Background: Angiosarcoma of the breast is a rare malignancy. There are little data evaluating the survival and estimating the prognostic factors. The best surgical management and the role of systemic adjuvant therapy remain ill-defined.This study aimed to investigate the clinicopathological features, survival, and prognostic factors of breast angiosarcoma.

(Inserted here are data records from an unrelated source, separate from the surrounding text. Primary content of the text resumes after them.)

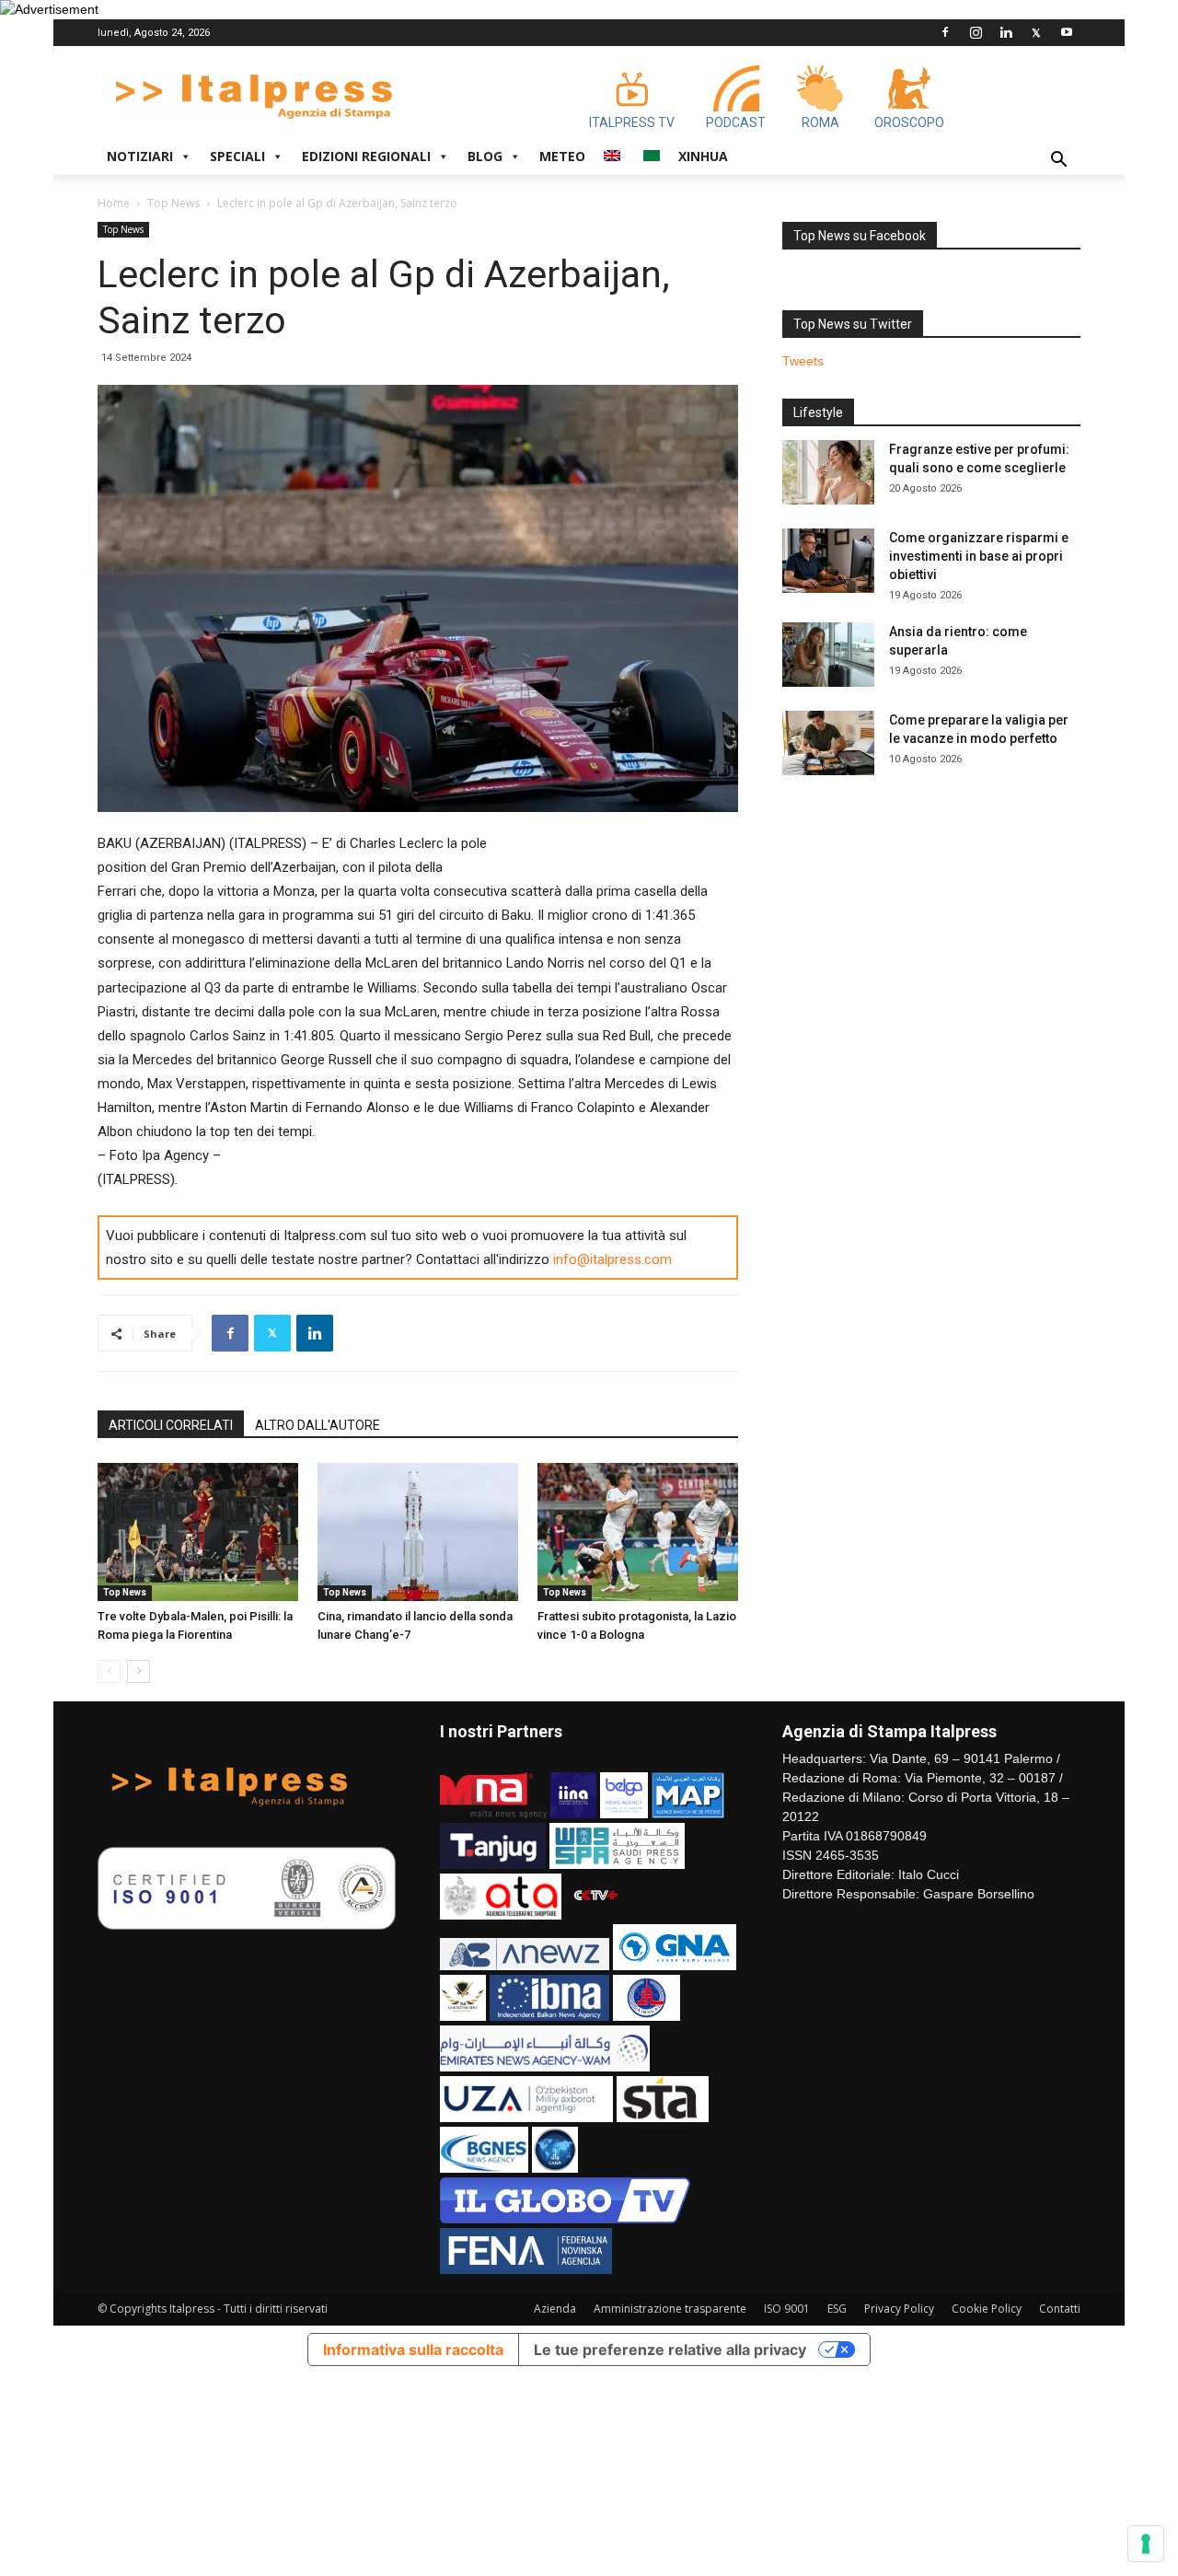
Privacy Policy (899, 2308)
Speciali (237, 156)
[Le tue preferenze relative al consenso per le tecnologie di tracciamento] (1145, 2543)
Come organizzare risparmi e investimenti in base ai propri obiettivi (978, 556)
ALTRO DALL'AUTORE (317, 1425)
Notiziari (140, 156)
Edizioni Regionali (366, 156)
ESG (837, 2308)
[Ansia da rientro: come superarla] (828, 654)
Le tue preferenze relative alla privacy (670, 2349)
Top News (173, 203)
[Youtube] (1066, 32)
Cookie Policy (987, 2308)
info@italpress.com (612, 1259)
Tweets (803, 361)
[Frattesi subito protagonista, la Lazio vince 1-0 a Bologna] (637, 1532)
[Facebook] (945, 32)
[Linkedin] (1006, 32)
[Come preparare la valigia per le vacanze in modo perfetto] (828, 743)
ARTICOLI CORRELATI (171, 1425)
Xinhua (703, 156)
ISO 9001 (787, 2308)
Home (114, 203)
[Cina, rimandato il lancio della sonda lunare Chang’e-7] (418, 1532)
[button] (1058, 161)
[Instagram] (975, 32)
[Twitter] (1036, 32)
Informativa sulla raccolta (413, 2349)
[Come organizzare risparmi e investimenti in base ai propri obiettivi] (828, 560)
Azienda (555, 2308)
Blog (485, 156)
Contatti (1059, 2308)
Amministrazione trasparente (670, 2308)
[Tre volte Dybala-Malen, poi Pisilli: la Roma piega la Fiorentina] (198, 1532)
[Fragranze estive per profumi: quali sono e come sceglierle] (828, 472)
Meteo (562, 156)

Methods:The data on patients diagnosed with breast angiosarcoma were extracted from the Surveillance, Epidemiology, and End Results database . Univariate and multivariate Cox regression analyses were used to estimate the influential prognostic factors. The overall survival (OS) and disease-specific survival (DSS) of patients with breast angiosarcoma were evaluated.Results: This study included 656 patients diagnosed with breast angiosarcoma between 1975 and 2016. The 5-year OS rate of all patients was 44.9% (95% CI 40.8-49.0). In both OS and DSS, Kaplan-Meier survival analyses revealed significant differences for both OS and DSS according to age, year at diagnosis, laterality, grade, and stage (all log-rank p < 0.05). Multivariate analysis suggested that lesions of the right breast, poor differentiation, and advanced stage were independent risk factors for OS or DSS (all p < 0.05). Older age was a risk factor in OS, but was protective in DSS. In primary breast angiosarcoma, age, laterality, grade, and stage were independent prognostic factors in OS and DSS (all p < 0.05).Mastectomy was also a risk factor in DSS (p = 0.034). The proportion of patients with grade III and regional disease was larger in the mastectomy group.
Conclusion:Angiosarcoma of the breast had a poor prognosis. In our study, age, laterality, histologic grade, and stage were identified as significant prognostic factors. Why patients with angiosarcoma of the right breast had a worse prognosis remains equivocal. Mastectomy was adopted more often by surgeons in this cohort study for patients with advanced primary breast angiosarcoma.